━━━━━ Available data ━━━━━

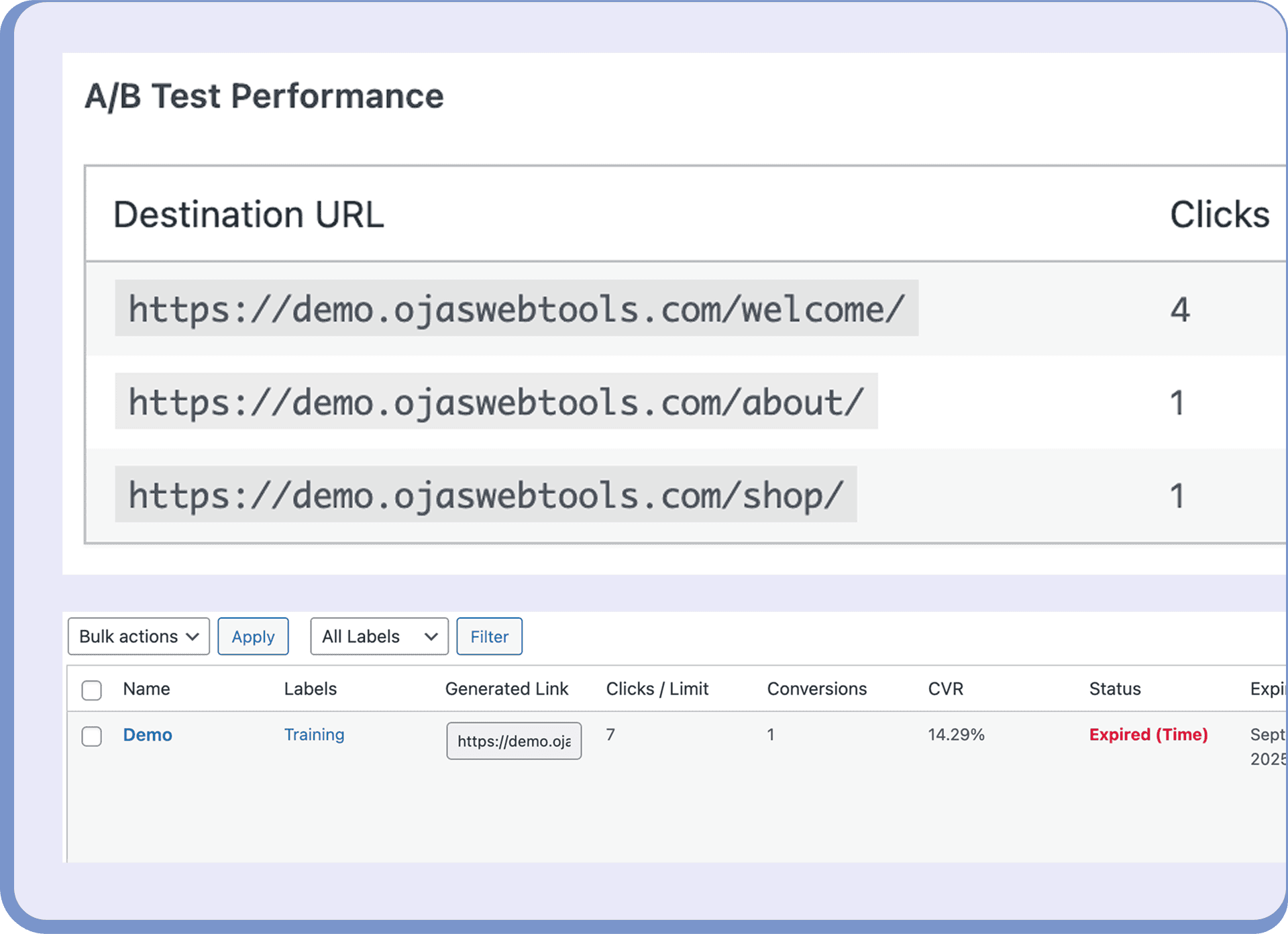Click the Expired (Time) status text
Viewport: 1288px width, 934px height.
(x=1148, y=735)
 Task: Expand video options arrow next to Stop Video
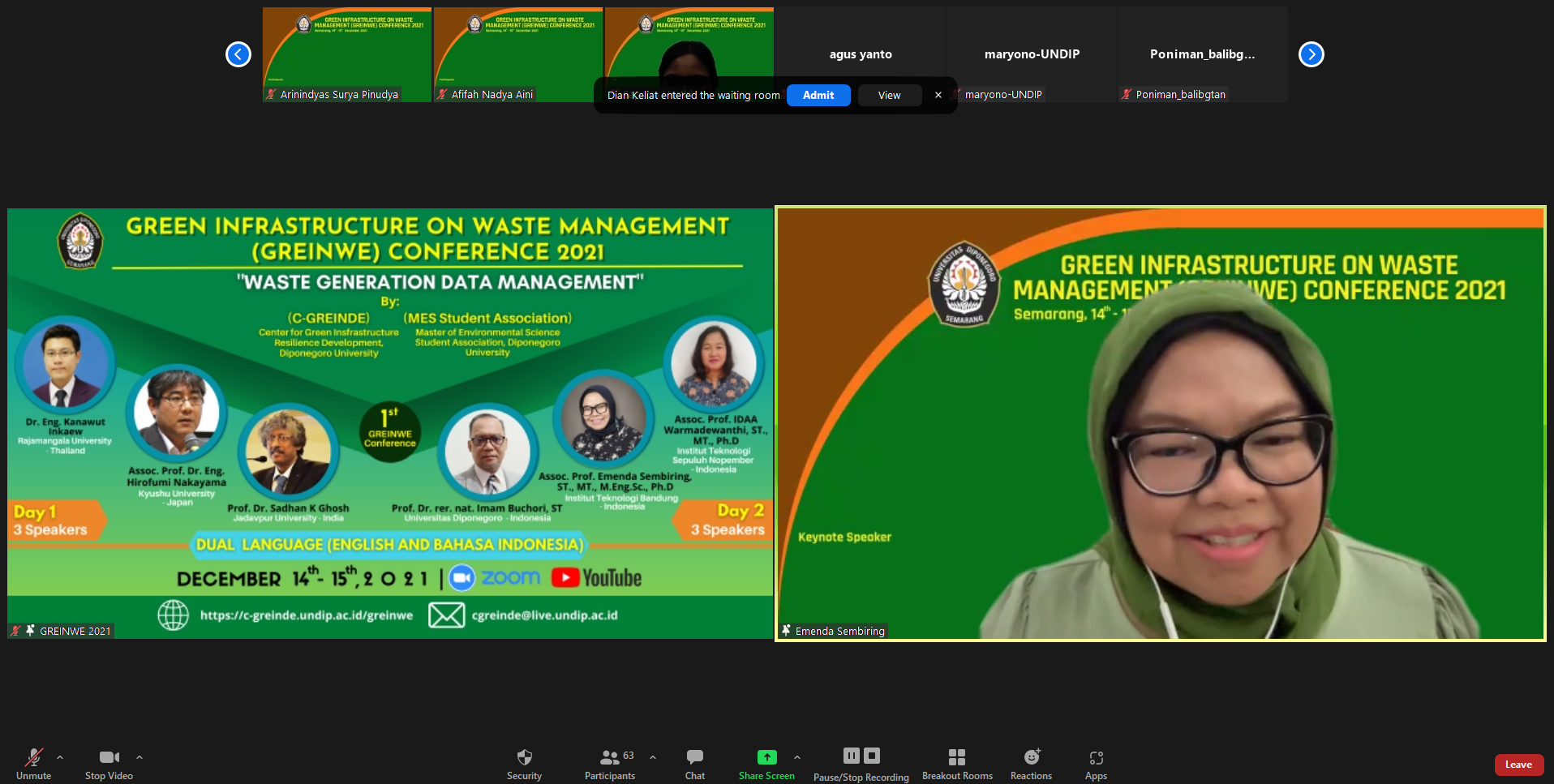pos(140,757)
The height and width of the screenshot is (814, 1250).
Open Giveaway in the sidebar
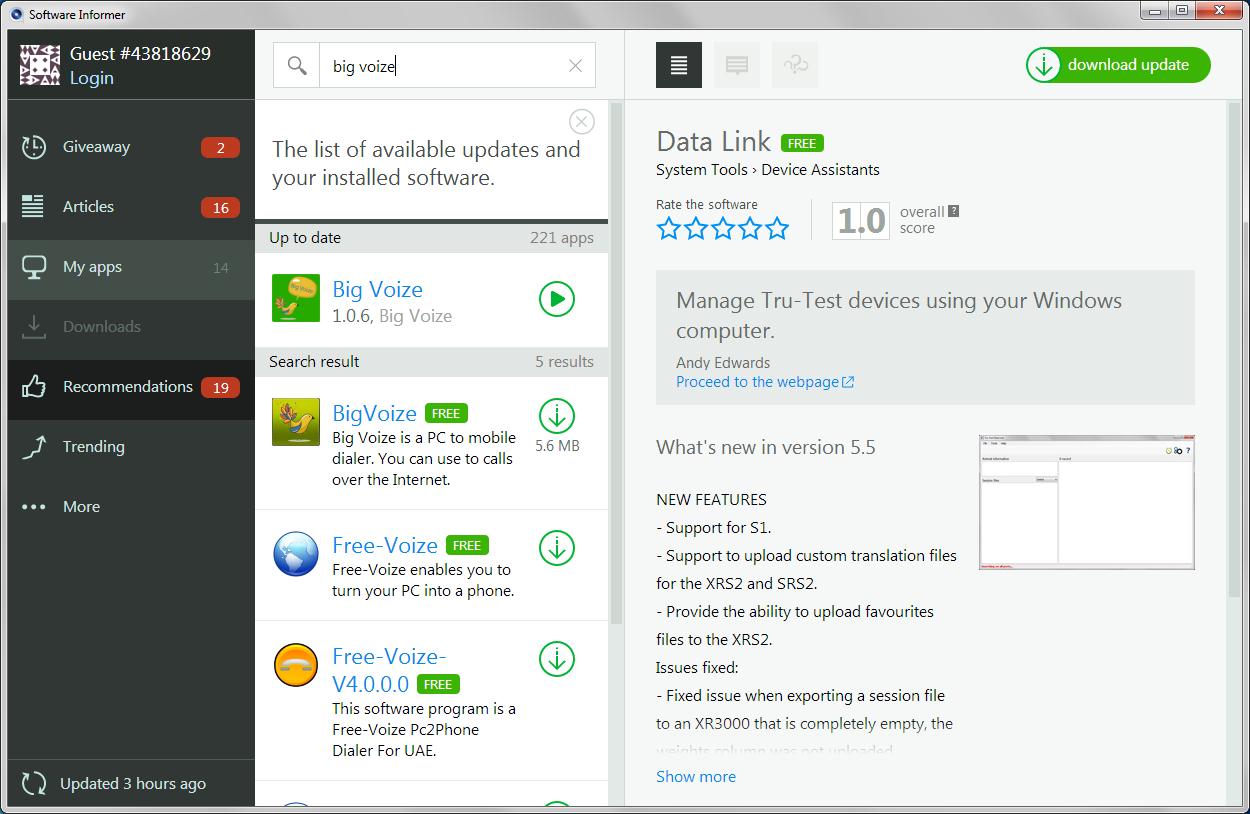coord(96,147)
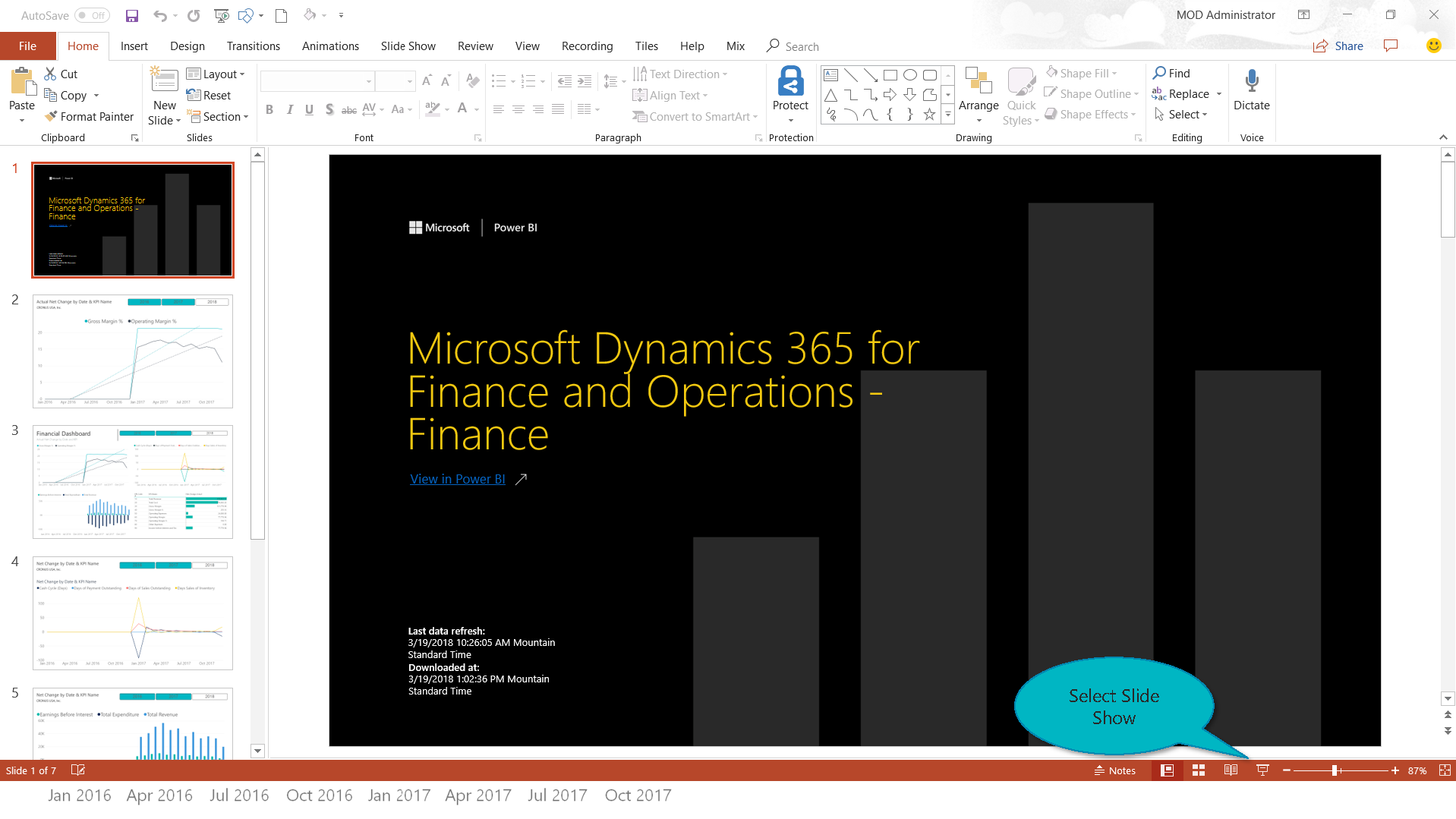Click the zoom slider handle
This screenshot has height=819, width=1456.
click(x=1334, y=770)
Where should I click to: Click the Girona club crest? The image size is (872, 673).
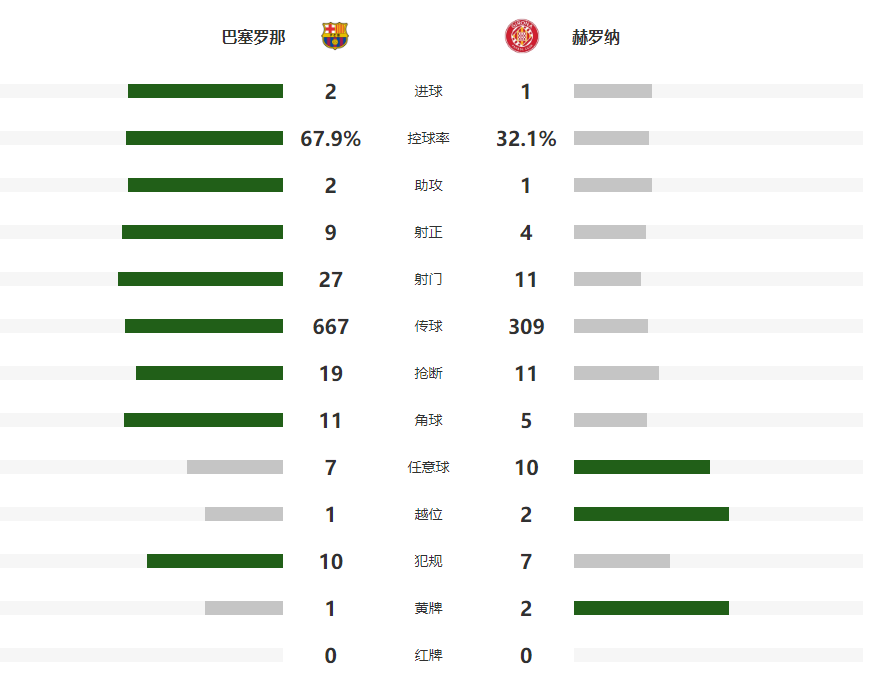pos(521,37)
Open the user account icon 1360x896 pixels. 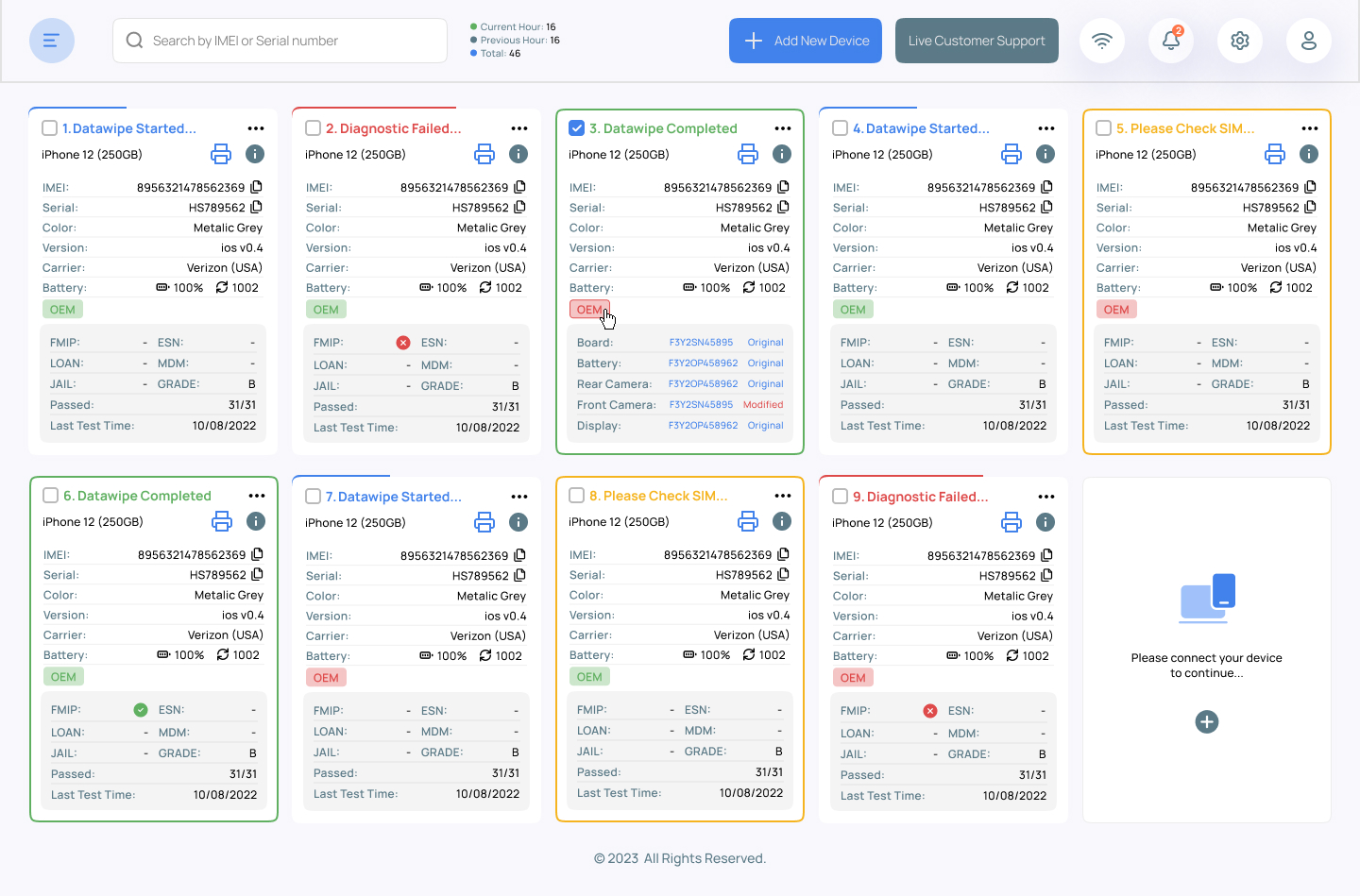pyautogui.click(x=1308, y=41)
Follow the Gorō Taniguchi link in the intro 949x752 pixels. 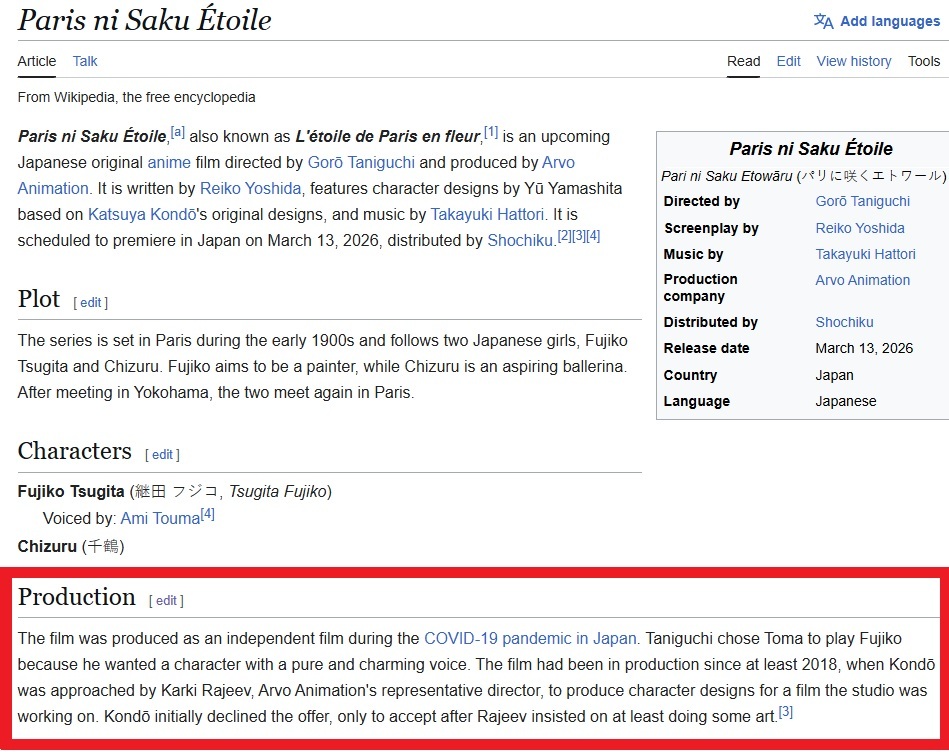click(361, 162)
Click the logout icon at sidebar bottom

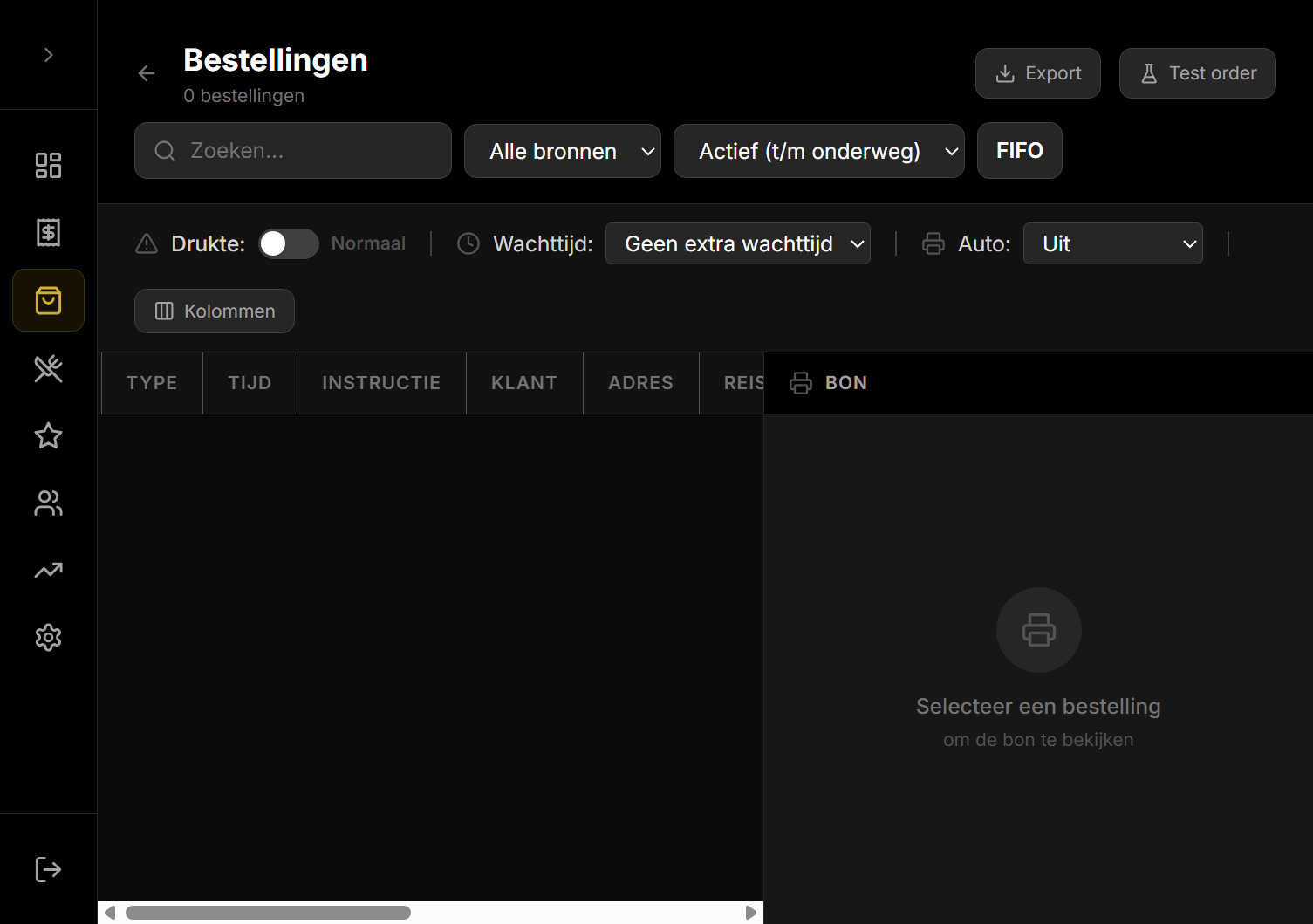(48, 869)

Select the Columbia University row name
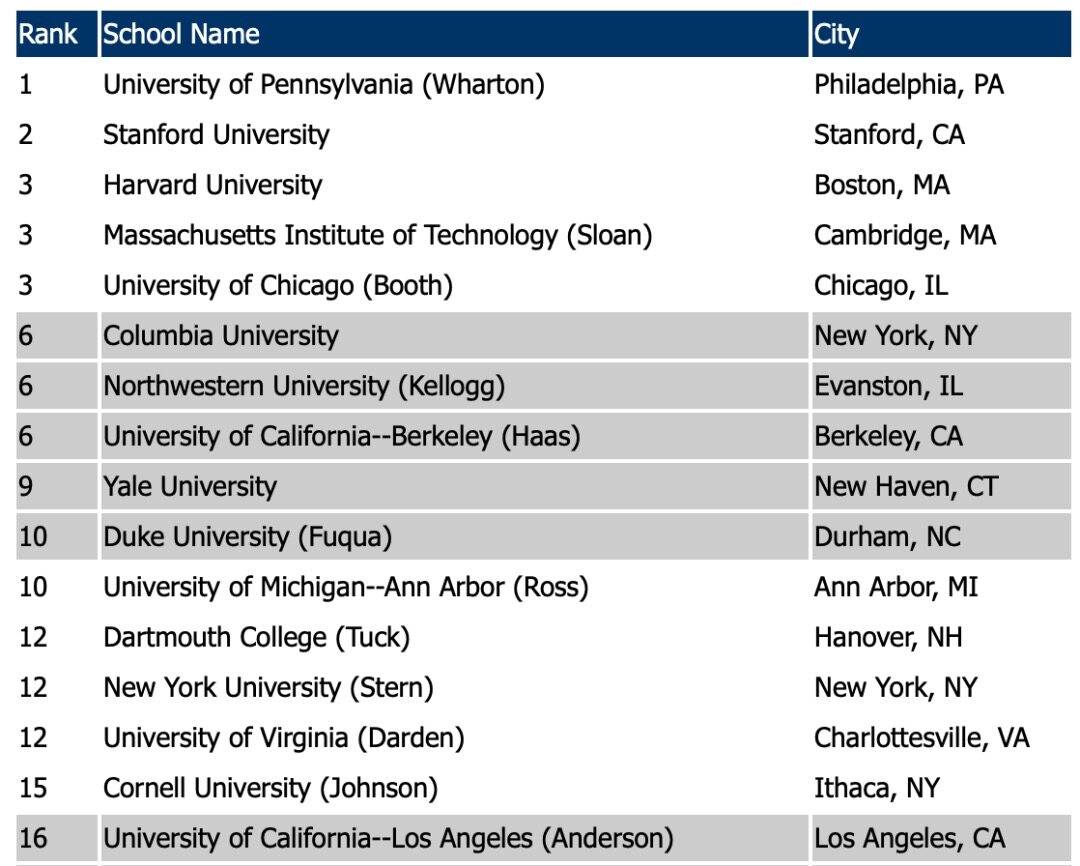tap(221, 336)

━━━━━

What is being asked >> Count the lines in the entries above that contain the string "screenshot", matching case exactly, and reply with only that number.

Completed task >> 2